* Provided entries
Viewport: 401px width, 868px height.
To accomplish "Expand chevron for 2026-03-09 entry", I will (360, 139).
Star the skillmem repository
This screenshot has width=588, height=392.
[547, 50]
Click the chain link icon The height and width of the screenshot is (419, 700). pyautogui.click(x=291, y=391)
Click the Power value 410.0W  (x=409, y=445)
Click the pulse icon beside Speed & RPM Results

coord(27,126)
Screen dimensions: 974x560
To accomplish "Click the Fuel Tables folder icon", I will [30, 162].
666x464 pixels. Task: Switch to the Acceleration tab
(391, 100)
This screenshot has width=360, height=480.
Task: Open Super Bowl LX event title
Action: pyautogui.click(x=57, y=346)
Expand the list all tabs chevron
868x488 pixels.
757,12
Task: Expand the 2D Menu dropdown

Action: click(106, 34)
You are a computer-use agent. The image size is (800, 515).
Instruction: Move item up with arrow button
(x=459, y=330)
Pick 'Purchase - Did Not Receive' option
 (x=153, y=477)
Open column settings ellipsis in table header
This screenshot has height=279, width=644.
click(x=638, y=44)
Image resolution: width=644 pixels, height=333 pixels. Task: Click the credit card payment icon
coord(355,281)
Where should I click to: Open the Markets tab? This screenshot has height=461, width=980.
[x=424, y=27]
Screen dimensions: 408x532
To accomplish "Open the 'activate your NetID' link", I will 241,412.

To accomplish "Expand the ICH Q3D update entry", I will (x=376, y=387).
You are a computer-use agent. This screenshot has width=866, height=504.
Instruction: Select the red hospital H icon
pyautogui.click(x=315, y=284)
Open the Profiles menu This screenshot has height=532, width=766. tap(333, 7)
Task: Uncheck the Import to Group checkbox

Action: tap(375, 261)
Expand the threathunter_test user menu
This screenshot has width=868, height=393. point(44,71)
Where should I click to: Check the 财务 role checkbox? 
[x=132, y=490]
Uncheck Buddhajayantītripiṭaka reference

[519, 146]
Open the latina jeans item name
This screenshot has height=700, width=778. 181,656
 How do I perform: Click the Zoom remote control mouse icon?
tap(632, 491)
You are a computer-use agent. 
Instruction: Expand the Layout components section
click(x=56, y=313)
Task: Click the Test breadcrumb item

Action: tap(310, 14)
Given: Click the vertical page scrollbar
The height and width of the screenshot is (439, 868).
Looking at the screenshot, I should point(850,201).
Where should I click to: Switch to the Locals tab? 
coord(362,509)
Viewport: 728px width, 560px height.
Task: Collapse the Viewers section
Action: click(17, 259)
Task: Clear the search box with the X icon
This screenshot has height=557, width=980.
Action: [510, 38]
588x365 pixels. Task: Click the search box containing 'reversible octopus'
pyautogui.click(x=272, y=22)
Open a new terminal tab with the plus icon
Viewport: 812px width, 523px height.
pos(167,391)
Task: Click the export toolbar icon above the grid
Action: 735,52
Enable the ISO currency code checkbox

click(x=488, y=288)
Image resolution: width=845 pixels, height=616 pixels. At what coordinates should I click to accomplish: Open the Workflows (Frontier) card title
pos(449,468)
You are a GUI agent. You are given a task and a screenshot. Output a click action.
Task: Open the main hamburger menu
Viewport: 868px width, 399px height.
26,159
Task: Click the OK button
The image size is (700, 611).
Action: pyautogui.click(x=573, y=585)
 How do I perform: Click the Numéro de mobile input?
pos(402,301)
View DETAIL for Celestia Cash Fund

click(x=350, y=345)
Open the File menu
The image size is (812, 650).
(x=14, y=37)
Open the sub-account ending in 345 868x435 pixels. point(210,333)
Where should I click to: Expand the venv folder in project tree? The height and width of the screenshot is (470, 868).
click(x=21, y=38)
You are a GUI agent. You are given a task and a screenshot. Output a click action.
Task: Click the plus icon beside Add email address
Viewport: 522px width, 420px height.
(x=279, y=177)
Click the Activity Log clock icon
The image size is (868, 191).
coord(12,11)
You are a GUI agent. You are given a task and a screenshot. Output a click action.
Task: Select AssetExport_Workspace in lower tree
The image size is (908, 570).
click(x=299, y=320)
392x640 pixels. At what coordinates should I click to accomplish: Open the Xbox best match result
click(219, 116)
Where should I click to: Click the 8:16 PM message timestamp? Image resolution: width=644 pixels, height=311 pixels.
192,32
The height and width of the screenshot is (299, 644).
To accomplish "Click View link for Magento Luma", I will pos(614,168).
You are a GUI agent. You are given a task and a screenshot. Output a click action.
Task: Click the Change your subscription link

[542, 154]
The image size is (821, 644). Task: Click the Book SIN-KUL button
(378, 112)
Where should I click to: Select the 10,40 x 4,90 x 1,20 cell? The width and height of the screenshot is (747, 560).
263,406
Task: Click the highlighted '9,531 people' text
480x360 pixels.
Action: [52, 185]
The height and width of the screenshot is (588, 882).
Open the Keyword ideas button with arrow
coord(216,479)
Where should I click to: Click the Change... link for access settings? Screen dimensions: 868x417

* Task details
Give the number of lines in the entries that contain "plus", and add nothing.

* Response to this exercise
2